The U.S. Court of Appeals for the District of Columbia Circuit ruled Friday that the White House had acted unlawfully and that Health Secretary Alex Azar's approval of the program, known as Arkansas Works, was "arbitrary and capricious."
Judge David Sentelle referred to the original Medicaid statute in his opinion, which he wrote "identifies its primary purpose rather than a laundry list" of secondary goals and only aims "to provide health-care coverage to populations that otherwise could not afford it."
The decision was unanimous and upheld the one originally made by U.S. District Judge James E. Boasberg in March 2019.
“We are pleased with the DC. Circuit’s decision today. It makes it clear that the administration cannot simply ignore the devastating real-world consequences of its policies,” said Ian Heath Gershengorn, one of the lawyers who argued the case. “This is a victory for thousands of Americans who can now continue to have access to health coverage and health care.”
The appeals court opinion criticized Azar for only considering positive secondary outcomes that did not deal with the central objective of the law and for ignoring Congress's direction within the law itself, noting that "when Congress wants to pursue additional objectives within a social welfare program, it says so in the text."
In his original approval letter to Arkansas, Azar said that the program would "encourage beneficiaries to obtain and maintain employment or undertake other community engagement activities that research has shown to be correlated with improved health and wellness."
Azar and the Department of Health and Human Services did not immediately respond to a request for comment.
Arkansas Gov. Asa Hutchinson, a Republican who signed off on the program, said that the purpose of the law was "to help families be independent," which he claimed is what drove the state to adopt the policy and require that beneficiaries find work.
"It is difficult to understand how this purpose is inconsistent with federal law," the governor said in a statement on Friday. "The court’s ruling undermines broad public support for expanded health care coverage for those struggling financially. Arkansas Works has expanded access to health care coverage for low-income Arkansans. Hopefully, the Supreme Court will review today’s ruling but as it stands the Arkansas Works program will be less effective in helping recipients gain independence.”

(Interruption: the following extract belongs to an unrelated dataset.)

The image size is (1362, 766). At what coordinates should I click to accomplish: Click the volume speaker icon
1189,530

Instituted in 2018, Arkansas was the first state to adopt work requirements for Medicaid, a program that ultimately caused 18,000 residents of the state to lose their health care coverage before a federal court order blocked the measure in March 2019. Arkansas Works required "able-bodied" adults to work, study, volunteer or participate in community activities in order to receive health insurance through the Affordable Care Act's Medicaid Expansion.

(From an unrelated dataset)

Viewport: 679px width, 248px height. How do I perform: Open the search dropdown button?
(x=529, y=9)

The policy has grown in popularity with 18 states applying for waivers to institute work requirements on Medicaid beneficiaries, according to the Kaiser Family Foundation. Kentucky — which was originally named in the lawsuit — rescinded its plan after Gov. Andy Beshear, a Democrat, took office late last year.

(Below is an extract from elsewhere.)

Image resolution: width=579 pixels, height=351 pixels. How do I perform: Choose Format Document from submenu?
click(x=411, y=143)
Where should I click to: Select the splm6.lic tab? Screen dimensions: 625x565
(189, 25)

Critics argue that work requirement programs do not work and only lead to people losing coverage.
An Urban Institute study found that after New Hampshire adopted work requirements nearly 17,000 people of the approximately 25,000 people subject to the measure were in danger of losing their health benefits before the state government decided to suspend the program.
The Trump administration has attempted to institute a number of regulatory changes to entitlement programs like Medicaid, the federal food stamps program and Temporary Assistance for Needy Families.
For Medicaid, the White House announced earlier this month that it would allow states to take a block grant or lump sum instead of traditional Medicaid funding. It is also considering other regulatory changes that would restrict eligibility.